Cloud object storage is a format for storing unstructured data in the cloud. Object storage is considered a good fit for the cloud because it is elastic, flexible and it can more easily scale into multiple petabytes to support unlimited data growth. The architecture stores and manages data as objects compared to block storage, which handles data as blocks, and logical volumes and file storage which store data in hierarchical files.
The object storage software design includes a globally unique identifier for each object along with rich, customizable metadata. The metadata is separated to enable other capabilities such as application- and user-specific data for indexing, interfaces that can be directly programmed by the application, a global namespace and more flexible data management policies.
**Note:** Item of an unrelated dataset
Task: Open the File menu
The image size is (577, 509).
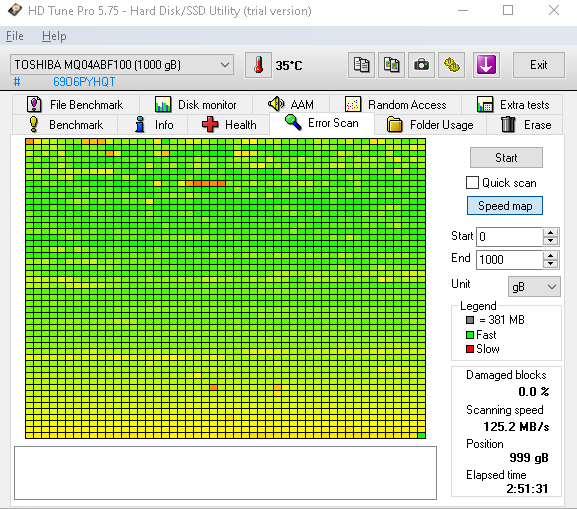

An object identifier is an address tied to the object, which enables the object to be found over a distributed system. Objects may be spread across multiple data centers located in different parts of the world. The object storage-based data can be found without the user knowing the specific physical location of the data.
Object storage, along with the metadata, can be accessed directly via application program interfaces (APIs), HTTP and HTTPS. That differs from block storage volumes, which only can be accessed when they are attached to an operating system.
Cloud object storage vendors include Amazon Simple Storage Service, Caringo Swarm, Cloudian HyperStore, Dell EMC Elastic Cloud Storage, Hewlett Packard Enterprise Scalable Object Storage based on the Scality Ring software-defined storage platform, Hitachi Vantara's Hitachi Content Platform, IBM Cloud Object Storage and the OpenStack Swift open source object storage system.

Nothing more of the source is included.